Monthly Archives: December 2023

Christmas Reflection

Christmas Communion

Isaiah 9:2-7 Luke 21-14, 8-20

He is named Wonderful Counsellor, Mighty God, Everlasting Father, Prince of peace, Amen

We know the story

  • of angels bringing messages from God,
  • of a young couple travelling to Bethlehem to be counted,
  • of finding there was no room at the inn when they arrived,
  • of a very important and special child being born in a stable as Emmanuel – God with us
  • and of that child being visited by shepherd, who were also in turn visited by angels encouraging them to go and find the  baby wrapped in swaddling bands and lying in a manger.

What aspect of the Christmas story we hear year in year out most speaks to our hearts? Maybe from what we have just heard as our gospel reading, or from the carols, or a nativity play we may have seen.

Maybe it is always the same thing that strikes us Christmas by Christmas, or maybe it is different things each year? What touches our heart is unique to us, and it is very appropriate to ponder and treasure the impact of this story in our hearts as Mary did all those years ago. Mary had a unique perspective of living it, we have a real need to live guided by this story and sharing the love we experience that came down at that first Christmas.  

It would be lovely if a few of us today shared what is the most special aspect of the Christmas story to us this year? I’ll give us a couple of minutes to talk about it with those around us – and then I hope some will share a short thought as to what is speaking to us this year.

As I often am – I am struck by the angels proclaiming peace on earth – which is something we so need in various parts of the world today, and especially in the lands’ of Jesus life and birth. It has been hard to sing some of the carols which take us to places caught up in all this violence and bloodshed. We need to pray and pray fervently for peace to prevail and peacemakers to find ways of bringing the warring parties together in reconciliation and to the benefit of all.

This is a powerful story – and it is not remotely surprising that this story – for many deeply familiar from their earliest days – that we all see something different in it. It is a wondrous story we will still teach to our youngest, and part of the fabric of our heritage in our country. It sometimes seems to be getting a bit buried in the commercialism of Christmas in our times, but it’s authenticity and integrity speaks through all that direct to our hearts!

We also see different things, because God made us all different from one another, and deliberately so. Each one a special child of God’s and loved thoroughly as we are, with our unique place on this earth and our particular set of jobs to do, and people to connect with (in the way that only we can!)

This is a story with many layers and deeper meaning embedded within (and I think there is always something special for us as we mark how a child was born for us, a son given to us (as those words from Isaiah remind us).

Christmas comes and goes, and sometimes it meets us in a happy place when the going is good, and other times when we are hurting, grieving or unwell, where it can magnify who is not there, or what we can’t do!

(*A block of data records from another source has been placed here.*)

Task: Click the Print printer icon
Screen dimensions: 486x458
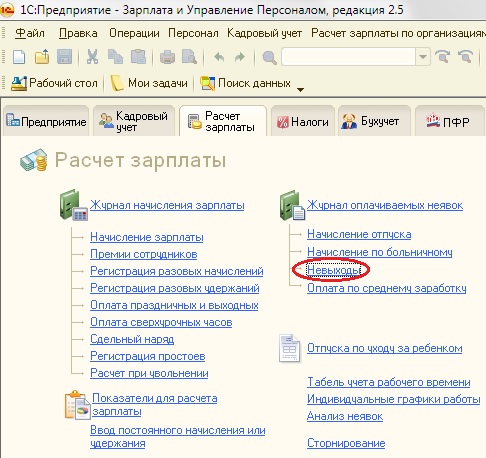Action: pos(167,57)
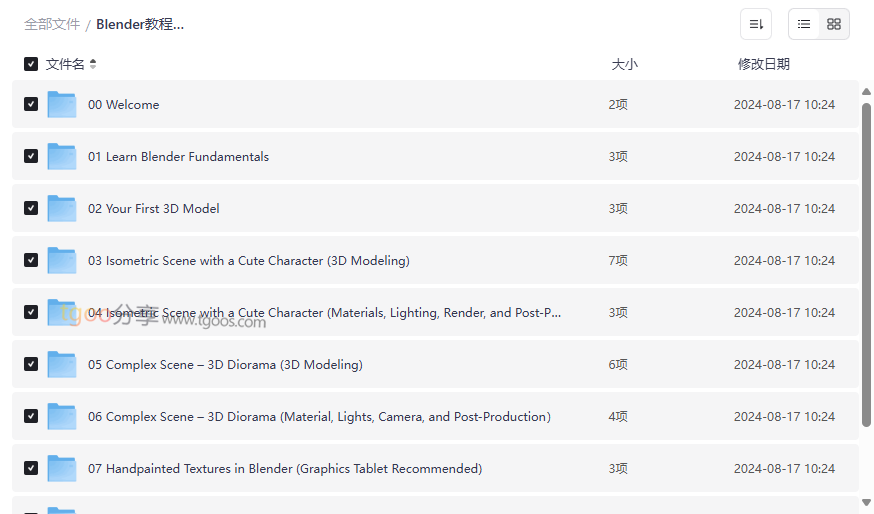Image resolution: width=874 pixels, height=514 pixels.
Task: Switch to list view layout
Action: (x=804, y=24)
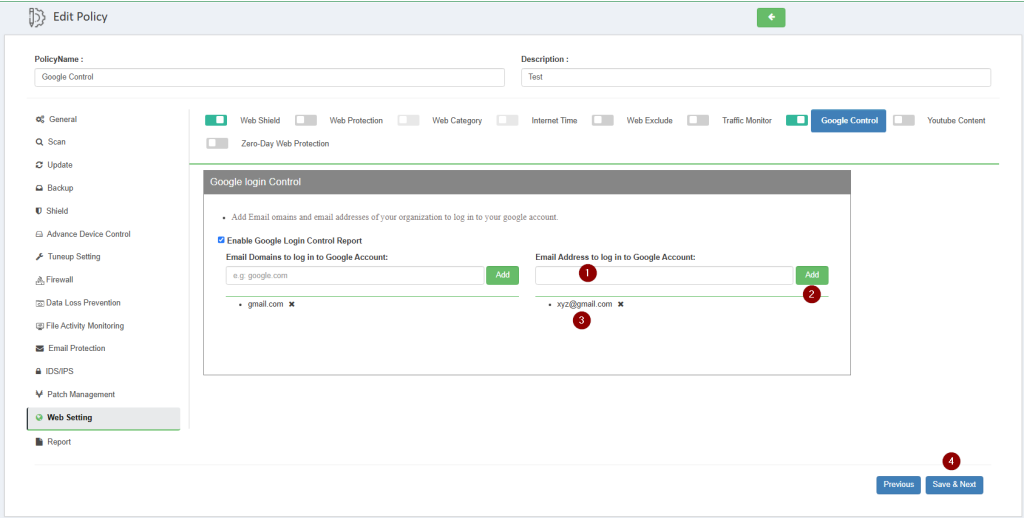Click the Previous button
The height and width of the screenshot is (518, 1024).
898,484
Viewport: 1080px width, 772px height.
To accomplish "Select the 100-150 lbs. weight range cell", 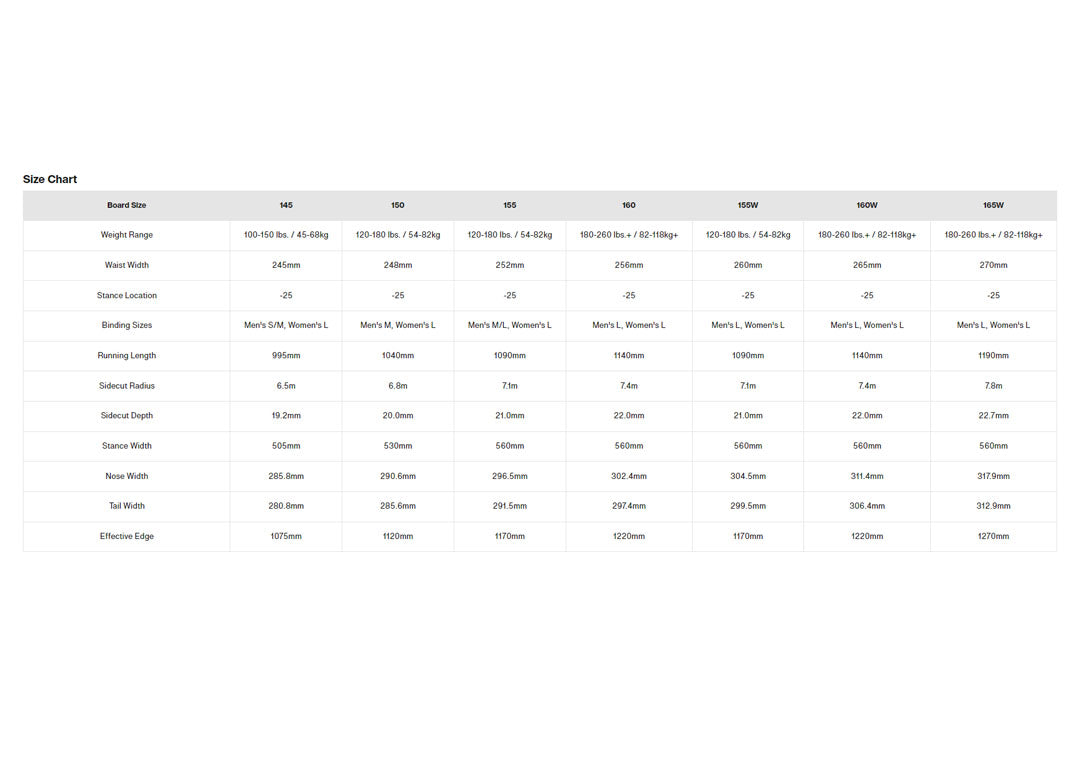I will point(286,235).
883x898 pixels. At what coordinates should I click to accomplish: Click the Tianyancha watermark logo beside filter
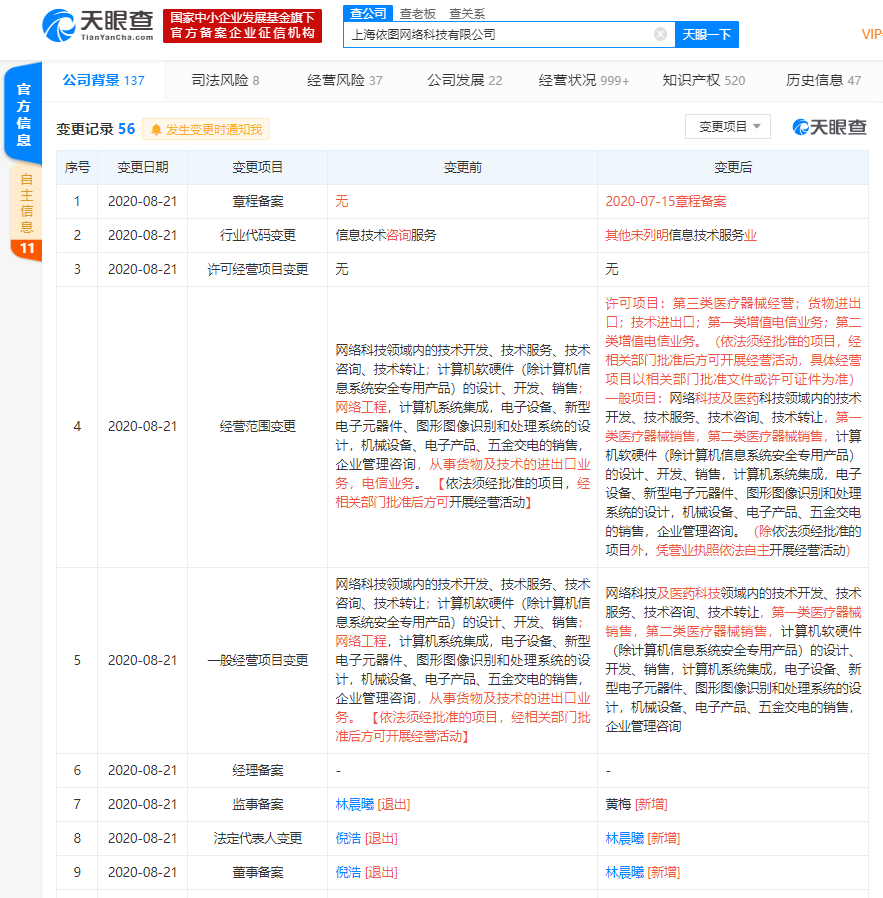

The essence of the message of Christmas is the same whatever our circumstances – and is a source of the deepest hope in the darkest or lightest of times in our hearts and lives. In happy times, give thanks for God’s love for us, in difficult times, lean into God’s everlasting love for us and feel God’s peace in our hearts through the child in the manger who went on to save us for now and for ever.

I want to end these thoughts with a Christmas prayer written by Robert Louis Stevenson

Let us pray

Loving Father

Help us to remember the birth of Jesus, that we may share in the songs of the angels, the gladness of the shepherds and the worship of the wise men.

Close the door of hate, and open the door of love all over the world.

Let kindness come with every gift, and good desires with every greeting.

Deliver us from evil by the blessing which Christ brings, and teach us to be merry with clear hearts.

May thy Christmas morning make us happy to be thy children and Christmas evening bring us to our beds with grateful thoughts, forgiving and forgiven, for Jesus’ sake, Amen.

A Christmas Prayer by Robert Louis Stevenson from the Advent Manifesto by Martin Percy (BRF 2023)

The New Revised Standard Version of the Bible (1989, 1995 ©)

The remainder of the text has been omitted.